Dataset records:
[Start of section]
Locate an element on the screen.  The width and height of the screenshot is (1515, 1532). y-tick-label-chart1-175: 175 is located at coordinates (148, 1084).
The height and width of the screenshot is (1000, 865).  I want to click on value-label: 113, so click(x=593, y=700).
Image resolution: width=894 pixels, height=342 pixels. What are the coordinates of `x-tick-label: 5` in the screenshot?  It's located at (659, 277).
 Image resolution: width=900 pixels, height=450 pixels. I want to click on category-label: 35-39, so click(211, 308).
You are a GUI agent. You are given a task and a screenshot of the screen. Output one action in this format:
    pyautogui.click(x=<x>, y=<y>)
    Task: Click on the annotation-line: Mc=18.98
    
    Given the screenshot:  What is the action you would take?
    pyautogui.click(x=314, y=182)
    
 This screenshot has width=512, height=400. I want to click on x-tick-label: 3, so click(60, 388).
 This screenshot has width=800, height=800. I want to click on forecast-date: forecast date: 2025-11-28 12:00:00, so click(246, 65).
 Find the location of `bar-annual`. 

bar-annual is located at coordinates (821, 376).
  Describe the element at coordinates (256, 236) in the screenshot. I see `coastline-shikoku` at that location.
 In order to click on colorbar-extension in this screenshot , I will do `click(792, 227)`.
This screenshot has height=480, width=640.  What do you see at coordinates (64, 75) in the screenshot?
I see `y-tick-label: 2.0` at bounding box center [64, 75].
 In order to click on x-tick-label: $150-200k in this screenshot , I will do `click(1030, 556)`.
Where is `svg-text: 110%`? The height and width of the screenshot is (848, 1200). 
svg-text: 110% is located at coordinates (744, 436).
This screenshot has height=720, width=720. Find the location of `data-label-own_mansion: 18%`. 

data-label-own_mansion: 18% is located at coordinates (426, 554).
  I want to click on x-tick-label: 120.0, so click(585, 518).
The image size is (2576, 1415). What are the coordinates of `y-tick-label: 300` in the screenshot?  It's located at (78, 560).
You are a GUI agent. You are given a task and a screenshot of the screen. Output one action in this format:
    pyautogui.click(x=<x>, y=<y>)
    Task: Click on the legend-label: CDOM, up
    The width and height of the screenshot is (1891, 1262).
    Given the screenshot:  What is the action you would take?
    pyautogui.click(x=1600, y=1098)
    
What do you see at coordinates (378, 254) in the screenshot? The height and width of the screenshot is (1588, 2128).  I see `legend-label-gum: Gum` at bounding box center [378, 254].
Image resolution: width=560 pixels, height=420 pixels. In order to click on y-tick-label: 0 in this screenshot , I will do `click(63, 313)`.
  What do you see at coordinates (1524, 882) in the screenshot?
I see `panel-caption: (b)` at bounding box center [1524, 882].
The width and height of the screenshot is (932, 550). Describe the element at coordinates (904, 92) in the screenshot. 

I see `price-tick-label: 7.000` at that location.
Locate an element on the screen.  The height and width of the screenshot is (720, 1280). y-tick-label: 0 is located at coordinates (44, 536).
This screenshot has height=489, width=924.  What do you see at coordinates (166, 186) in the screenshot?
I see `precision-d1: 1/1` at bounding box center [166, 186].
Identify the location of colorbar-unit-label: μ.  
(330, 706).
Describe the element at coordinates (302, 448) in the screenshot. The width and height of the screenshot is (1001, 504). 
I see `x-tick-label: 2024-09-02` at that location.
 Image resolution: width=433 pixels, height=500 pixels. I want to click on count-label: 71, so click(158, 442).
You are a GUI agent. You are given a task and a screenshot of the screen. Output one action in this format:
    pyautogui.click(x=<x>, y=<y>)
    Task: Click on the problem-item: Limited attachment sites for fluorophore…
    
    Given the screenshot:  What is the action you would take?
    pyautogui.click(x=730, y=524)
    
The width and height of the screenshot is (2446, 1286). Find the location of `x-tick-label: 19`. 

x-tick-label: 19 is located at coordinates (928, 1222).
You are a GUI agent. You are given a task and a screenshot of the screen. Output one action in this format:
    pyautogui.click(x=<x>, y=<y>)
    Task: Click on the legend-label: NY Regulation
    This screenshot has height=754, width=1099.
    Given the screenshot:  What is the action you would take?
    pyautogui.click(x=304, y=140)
[End of section]
**To-do item**
Reproduce every one of the records above line by line, with no changes.

**Response below**
Locate an element on the screen.  The width and height of the screenshot is (1515, 1532). y-tick-label-chart1-175: 175 is located at coordinates (148, 1084).
The height and width of the screenshot is (1000, 865).  I want to click on value-label: 113, so click(x=593, y=700).
Image resolution: width=894 pixels, height=342 pixels. What are the coordinates of `x-tick-label: 5` in the screenshot?  It's located at (659, 277).
 Image resolution: width=900 pixels, height=450 pixels. I want to click on category-label: 35-39, so click(211, 308).
You are a GUI agent. You are given a task and a screenshot of the screen. Output one action in this format:
    pyautogui.click(x=<x>, y=<y>)
    Task: Click on the annotation-line: Mc=18.98
    
    Given the screenshot:  What is the action you would take?
    pyautogui.click(x=314, y=182)
    
 This screenshot has width=512, height=400. I want to click on x-tick-label: 3, so click(60, 388).
 This screenshot has width=800, height=800. I want to click on forecast-date: forecast date: 2025-11-28 12:00:00, so click(246, 65).
 Find the location of `bar-annual`. 

bar-annual is located at coordinates (821, 376).
  Describe the element at coordinates (256, 236) in the screenshot. I see `coastline-shikoku` at that location.
 In order to click on colorbar-extension in this screenshot , I will do `click(792, 227)`.
This screenshot has height=480, width=640.  What do you see at coordinates (64, 75) in the screenshot?
I see `y-tick-label: 2.0` at bounding box center [64, 75].
 In order to click on x-tick-label: $150-200k in this screenshot , I will do `click(1030, 556)`.
Where is `svg-text: 110%`? The height and width of the screenshot is (848, 1200). 
svg-text: 110% is located at coordinates (744, 436).
This screenshot has height=720, width=720. Find the location of `data-label-own_mansion: 18%`. 

data-label-own_mansion: 18% is located at coordinates (426, 554).
  I want to click on x-tick-label: 120.0, so click(585, 518).
The image size is (2576, 1415). What are the coordinates of `y-tick-label: 300` in the screenshot?  It's located at (78, 560).
You are a GUI agent. You are given a task and a screenshot of the screen. Output one action in this format:
    pyautogui.click(x=<x>, y=<y>)
    Task: Click on the legend-label: CDOM, up
    The width and height of the screenshot is (1891, 1262).
    Given the screenshot:  What is the action you would take?
    pyautogui.click(x=1600, y=1098)
    
What do you see at coordinates (378, 254) in the screenshot? The height and width of the screenshot is (1588, 2128).  I see `legend-label-gum: Gum` at bounding box center [378, 254].
Image resolution: width=560 pixels, height=420 pixels. In order to click on y-tick-label: 0 in this screenshot , I will do `click(63, 313)`.
  What do you see at coordinates (1524, 882) in the screenshot?
I see `panel-caption: (b)` at bounding box center [1524, 882].
The width and height of the screenshot is (932, 550). Describe the element at coordinates (904, 92) in the screenshot. 

I see `price-tick-label: 7.000` at that location.
Locate an element on the screen.  The height and width of the screenshot is (720, 1280). y-tick-label: 0 is located at coordinates (44, 536).
This screenshot has height=489, width=924.  What do you see at coordinates (166, 186) in the screenshot?
I see `precision-d1: 1/1` at bounding box center [166, 186].
Identify the location of colorbar-unit-label: μ.  
(330, 706).
Describe the element at coordinates (302, 448) in the screenshot. The width and height of the screenshot is (1001, 504). 
I see `x-tick-label: 2024-09-02` at that location.
 Image resolution: width=433 pixels, height=500 pixels. I want to click on count-label: 71, so click(158, 442).
You are a GUI agent. You are given a task and a screenshot of the screen. Output one action in this format:
    pyautogui.click(x=<x>, y=<y>)
    Task: Click on the problem-item: Limited attachment sites for fluorophore…
    
    Given the screenshot:  What is the action you would take?
    pyautogui.click(x=730, y=524)
    
The width and height of the screenshot is (2446, 1286). Find the location of `x-tick-label: 19`. 

x-tick-label: 19 is located at coordinates (928, 1222).
You are a GUI agent. You are given a task and a screenshot of the screen. Output one action in this format:
    pyautogui.click(x=<x>, y=<y>)
    Task: Click on the legend-label: NY Regulation
    This screenshot has height=754, width=1099.
    Given the screenshot:  What is the action you would take?
    pyautogui.click(x=304, y=140)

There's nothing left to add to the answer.